才剛剛到門口,他還沒有來得及躲閃,一道影子就已撲向他。他這才看清是雪軒,她的面龐,憔悴了好多。她靠在他的懷裡,不願意起來。
「辰月哥哥……」她的話哽咽這。
「雪軒,你總算回來了。你知道我在這,你早就知道。為什麼不早些回來呢?」
「我……」她的淚水,從眼角劃出,浸在他的裾袍上。
「好了,不哭了。」她拉著她的說,替她拭幹淚水,兩人十指相扣地向屋中走去。
莫子明卻偏偏看到了兩人的東西,他的心,好像有一把匕首劃過。
「柳兒,好久不見。

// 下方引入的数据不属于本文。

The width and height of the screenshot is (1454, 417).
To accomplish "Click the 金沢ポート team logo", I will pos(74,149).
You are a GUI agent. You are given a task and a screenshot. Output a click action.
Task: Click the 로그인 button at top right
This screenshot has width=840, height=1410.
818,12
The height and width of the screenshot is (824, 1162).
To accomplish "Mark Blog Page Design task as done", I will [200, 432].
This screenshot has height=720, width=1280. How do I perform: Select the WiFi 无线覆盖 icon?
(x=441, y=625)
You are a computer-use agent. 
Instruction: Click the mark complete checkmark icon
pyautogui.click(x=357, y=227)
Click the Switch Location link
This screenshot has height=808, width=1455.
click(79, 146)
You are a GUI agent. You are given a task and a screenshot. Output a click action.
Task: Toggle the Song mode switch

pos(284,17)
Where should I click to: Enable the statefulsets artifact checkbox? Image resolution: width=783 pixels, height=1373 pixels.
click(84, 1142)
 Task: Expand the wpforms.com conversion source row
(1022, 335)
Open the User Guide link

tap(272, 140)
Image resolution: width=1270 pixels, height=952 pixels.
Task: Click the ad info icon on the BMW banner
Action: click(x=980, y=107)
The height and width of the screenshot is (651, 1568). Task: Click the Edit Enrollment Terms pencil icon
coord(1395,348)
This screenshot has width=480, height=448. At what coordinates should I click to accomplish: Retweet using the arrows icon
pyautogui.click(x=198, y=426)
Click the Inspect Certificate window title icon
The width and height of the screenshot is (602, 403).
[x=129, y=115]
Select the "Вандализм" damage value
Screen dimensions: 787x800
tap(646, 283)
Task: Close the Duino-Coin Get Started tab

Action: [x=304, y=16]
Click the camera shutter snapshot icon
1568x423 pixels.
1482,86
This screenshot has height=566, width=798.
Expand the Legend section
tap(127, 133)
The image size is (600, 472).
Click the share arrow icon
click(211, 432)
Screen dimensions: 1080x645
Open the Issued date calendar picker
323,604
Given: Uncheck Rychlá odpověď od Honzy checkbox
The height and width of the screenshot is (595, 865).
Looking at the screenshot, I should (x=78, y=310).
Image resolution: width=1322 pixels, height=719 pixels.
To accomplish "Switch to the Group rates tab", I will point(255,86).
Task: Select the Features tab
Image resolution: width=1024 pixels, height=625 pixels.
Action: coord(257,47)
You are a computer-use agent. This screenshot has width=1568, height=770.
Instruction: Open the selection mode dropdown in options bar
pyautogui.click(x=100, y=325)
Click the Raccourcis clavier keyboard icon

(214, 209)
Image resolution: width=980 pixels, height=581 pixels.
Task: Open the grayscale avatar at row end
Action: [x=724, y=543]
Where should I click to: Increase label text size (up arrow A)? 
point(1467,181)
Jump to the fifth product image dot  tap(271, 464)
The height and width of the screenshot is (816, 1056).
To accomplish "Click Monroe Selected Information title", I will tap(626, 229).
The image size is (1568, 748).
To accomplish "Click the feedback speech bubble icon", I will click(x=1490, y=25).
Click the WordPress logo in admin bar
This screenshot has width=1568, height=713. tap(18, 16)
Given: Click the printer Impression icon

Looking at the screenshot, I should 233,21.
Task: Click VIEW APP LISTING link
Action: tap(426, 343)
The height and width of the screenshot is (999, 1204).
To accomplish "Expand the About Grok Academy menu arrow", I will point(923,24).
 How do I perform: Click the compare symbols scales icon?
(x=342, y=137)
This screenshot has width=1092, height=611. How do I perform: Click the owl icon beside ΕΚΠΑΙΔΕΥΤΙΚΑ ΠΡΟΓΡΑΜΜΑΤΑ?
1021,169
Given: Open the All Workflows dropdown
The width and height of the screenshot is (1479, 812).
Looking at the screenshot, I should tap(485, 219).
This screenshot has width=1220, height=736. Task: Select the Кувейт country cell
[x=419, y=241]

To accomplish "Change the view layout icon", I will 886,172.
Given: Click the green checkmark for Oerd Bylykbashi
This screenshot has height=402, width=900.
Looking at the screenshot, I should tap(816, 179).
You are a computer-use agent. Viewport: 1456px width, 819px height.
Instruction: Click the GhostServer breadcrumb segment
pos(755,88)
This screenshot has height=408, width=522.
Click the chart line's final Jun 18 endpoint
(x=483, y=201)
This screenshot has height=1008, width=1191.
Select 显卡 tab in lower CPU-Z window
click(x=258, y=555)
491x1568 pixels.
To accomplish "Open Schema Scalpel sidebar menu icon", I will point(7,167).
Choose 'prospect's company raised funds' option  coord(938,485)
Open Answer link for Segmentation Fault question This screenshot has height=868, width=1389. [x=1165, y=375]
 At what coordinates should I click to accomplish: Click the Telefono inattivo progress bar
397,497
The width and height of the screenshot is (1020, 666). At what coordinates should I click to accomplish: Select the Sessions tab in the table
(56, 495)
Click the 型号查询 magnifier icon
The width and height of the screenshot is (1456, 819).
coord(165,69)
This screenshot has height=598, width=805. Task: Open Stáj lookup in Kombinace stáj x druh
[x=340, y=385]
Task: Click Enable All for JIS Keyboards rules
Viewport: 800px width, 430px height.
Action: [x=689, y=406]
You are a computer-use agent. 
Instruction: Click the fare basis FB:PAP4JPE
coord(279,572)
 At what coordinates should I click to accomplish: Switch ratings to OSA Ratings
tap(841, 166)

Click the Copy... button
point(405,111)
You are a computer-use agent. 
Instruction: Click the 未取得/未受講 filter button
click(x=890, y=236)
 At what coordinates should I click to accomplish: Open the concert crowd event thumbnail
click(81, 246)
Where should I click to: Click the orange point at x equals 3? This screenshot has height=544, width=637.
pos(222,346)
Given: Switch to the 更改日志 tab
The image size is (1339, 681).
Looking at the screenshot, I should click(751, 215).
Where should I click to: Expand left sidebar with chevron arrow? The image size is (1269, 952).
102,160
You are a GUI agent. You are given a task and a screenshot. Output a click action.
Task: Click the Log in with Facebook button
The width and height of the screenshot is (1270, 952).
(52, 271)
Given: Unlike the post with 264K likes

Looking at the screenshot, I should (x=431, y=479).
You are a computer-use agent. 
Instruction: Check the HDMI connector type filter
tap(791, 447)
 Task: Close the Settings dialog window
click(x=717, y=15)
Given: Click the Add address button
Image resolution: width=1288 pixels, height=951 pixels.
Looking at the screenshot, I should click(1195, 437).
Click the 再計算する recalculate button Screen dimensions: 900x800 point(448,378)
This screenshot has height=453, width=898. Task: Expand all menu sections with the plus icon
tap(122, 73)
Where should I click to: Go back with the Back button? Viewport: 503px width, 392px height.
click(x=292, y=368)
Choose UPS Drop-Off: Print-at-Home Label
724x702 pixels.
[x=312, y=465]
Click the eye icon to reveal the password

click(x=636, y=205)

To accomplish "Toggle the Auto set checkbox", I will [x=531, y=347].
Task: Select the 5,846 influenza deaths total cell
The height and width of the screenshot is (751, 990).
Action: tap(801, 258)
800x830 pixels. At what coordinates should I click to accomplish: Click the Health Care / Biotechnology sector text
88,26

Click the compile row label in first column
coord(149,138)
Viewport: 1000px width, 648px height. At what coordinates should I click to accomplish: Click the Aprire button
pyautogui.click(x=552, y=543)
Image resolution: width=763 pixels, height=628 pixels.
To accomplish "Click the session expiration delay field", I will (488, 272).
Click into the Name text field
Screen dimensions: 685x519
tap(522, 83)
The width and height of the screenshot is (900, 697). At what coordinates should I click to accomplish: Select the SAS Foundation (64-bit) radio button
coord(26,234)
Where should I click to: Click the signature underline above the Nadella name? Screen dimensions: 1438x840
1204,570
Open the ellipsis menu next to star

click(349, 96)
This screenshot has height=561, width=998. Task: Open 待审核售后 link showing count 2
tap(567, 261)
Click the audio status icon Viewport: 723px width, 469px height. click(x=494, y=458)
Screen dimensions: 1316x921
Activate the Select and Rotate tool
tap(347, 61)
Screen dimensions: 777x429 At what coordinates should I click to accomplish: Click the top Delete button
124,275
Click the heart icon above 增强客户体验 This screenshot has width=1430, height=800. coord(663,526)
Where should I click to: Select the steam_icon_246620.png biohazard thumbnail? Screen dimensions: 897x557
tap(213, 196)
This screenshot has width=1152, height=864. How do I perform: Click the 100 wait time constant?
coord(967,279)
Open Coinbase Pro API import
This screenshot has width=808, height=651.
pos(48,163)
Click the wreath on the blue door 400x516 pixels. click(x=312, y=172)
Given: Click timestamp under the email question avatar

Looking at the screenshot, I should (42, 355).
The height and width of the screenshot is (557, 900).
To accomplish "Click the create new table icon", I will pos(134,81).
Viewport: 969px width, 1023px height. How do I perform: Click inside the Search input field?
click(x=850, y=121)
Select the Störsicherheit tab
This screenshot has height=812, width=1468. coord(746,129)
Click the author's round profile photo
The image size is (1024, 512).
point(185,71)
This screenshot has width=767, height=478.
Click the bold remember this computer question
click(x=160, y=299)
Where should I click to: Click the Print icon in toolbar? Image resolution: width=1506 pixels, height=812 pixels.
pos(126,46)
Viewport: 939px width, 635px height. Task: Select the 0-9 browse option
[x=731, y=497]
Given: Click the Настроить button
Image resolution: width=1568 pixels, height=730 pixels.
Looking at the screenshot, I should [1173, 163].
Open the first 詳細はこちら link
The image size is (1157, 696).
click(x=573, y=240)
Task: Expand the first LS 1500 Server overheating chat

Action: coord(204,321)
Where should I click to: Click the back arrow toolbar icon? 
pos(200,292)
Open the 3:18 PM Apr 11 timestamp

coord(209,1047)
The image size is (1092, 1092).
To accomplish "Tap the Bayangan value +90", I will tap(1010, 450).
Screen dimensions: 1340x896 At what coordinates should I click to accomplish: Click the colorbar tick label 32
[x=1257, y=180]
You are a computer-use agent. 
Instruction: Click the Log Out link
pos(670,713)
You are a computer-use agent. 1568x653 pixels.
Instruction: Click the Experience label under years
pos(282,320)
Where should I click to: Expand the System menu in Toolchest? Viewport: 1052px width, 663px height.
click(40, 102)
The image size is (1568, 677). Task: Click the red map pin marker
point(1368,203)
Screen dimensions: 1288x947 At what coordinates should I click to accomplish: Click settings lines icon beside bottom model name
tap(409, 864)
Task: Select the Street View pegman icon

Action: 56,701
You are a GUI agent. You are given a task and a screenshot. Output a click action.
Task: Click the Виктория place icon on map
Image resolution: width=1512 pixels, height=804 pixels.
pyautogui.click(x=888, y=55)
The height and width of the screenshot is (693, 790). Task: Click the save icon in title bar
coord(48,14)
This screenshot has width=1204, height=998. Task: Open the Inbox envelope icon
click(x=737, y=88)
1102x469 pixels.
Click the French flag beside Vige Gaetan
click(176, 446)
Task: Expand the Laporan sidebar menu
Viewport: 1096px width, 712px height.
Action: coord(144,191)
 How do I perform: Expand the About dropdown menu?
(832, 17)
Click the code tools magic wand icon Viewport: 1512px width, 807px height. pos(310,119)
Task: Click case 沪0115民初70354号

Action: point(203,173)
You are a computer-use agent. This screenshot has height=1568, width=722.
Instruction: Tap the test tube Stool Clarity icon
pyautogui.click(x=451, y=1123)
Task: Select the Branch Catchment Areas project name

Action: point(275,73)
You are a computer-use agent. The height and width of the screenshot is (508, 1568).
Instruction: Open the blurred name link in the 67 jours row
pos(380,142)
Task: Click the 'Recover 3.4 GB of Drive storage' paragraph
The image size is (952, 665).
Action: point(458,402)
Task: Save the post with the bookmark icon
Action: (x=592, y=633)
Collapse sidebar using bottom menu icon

」出乎雪軒的意料,辰月居然開口這樣一句話。
柳兒只是笑笑,沒有說話。
「這位是?」他看到了莫子明。
「他叫莫子明,十幾日前,被辰曦追殺,恰被我救下。」
「你見到辰曦了?」
「嗯。怎麼了?」
「那日,我與他去買劍之時曾與他說起過,去平陽公主府之事,可是他卻沒有去。」
雪軒抬起頭,給子明道:
「公子,那日辰曦為何追殺你?」
「他……」他的話卡在了口中。
「將軍,匈奴又來了。」李志澤沖了進來,看見雪軒,面上有些靈異。
「他們的糧草可真多啊!燒了這麼多了,還來?」
「你不會每次打仗都燒糧草吧?」
「嗯。」雪軒「噗哧」一笑。
「那三天后我們上戰場,正面交戰。」
「那這三天我們要準備什麼?」辰月有些奇怪地問道。
「傳令下去,所有士兵,放假兩日。把軍中的糧草、酒全部供他們享樂。」雪軒笑笑。
「軒妹,你……」
「這叫水能載舟,亦能覆舟!」
「按她的吩咐做。」
「是。」那李志澤退去。
是夜。
雪軒到了辰月屋裡,開口道:
「看來,我得教你讀下《孫子兵法》!」她壞壞地笑著,辰月心中一暖。是啊,雪軒好久沒有這樣對他笑了。
「嗯。」
辰月笑笑,然後卻發現雪軒扶在桌上,臉色蒼白,她用手捂住胸口,呼吸聲變得愈來愈明顯。
「軒妹,你怎麼了?」
辰月將她抱起來,她的身子變得好輕,在他的的記憶中,一年前的雪軒,沒有這麼輕。
「柳兒,去給小姐找個大夫。」辰月的話叫出,卻聽雪軒道:
「辰月哥哥,不用叫了。」
「為什麼?」
「因為小姐中的是毒,一直沒有好。」
柳兒推開門說道,她連忙給雪軒倒了杯水,開口道:
「我就說不該走那麼遠的,小姐硬是要來。」
「那天,是你去燒的匈奴軍糧草,我知道。可是,你不是會用毒的麼?就算解不了,也該找個大夫啊。」
「我自己都解不了,還找大夫做什麼?」
「那怎麼辦?」辰月的臉上顯得十分焦急。
「子明公子不是能解嗎?」
「說實話,我不相信他的話。」
「姑娘為何不相信在下的話呢?」卻是莫子明,雪軒身子一顫,辰月連忙樓緊她。
「你,又偷聽?」雪軒遲疑了一下,開口道。
「你這人,都偷聽多少次了?」
「公子難道就專幹偷雞摸狗之事?」雪軒一邊調侃他,一邊俯在辰月耳邊說道:
「他的輕功不在你之下,多次偷聽我的談話,我竟然毫無察覺。」
辰月笑笑,接著又聽莫子明道:
「好像偷雞摸狗的不是我吧,這麼完了,姑娘卻在男子的房間裡。」……對於雪軒一個現代人而言,這算什麼。
「你……」雪軒咬咬嘴唇,說不出話。
「她早已是我的女人,在這有什麼不對麼?」辰月的話讓當場的人都是一驚。
「那我倒想知道,夫人為何不相信我?」他強調夫人兩字,雪軒又是一怔,開口道:
「公子曾說,天下無毒不能解?那若是見血封喉的毒,何解?還要,如此深夜,公子還到我夫君的房裡。莫不是有斷袖之好?」她強調著斷袖二字。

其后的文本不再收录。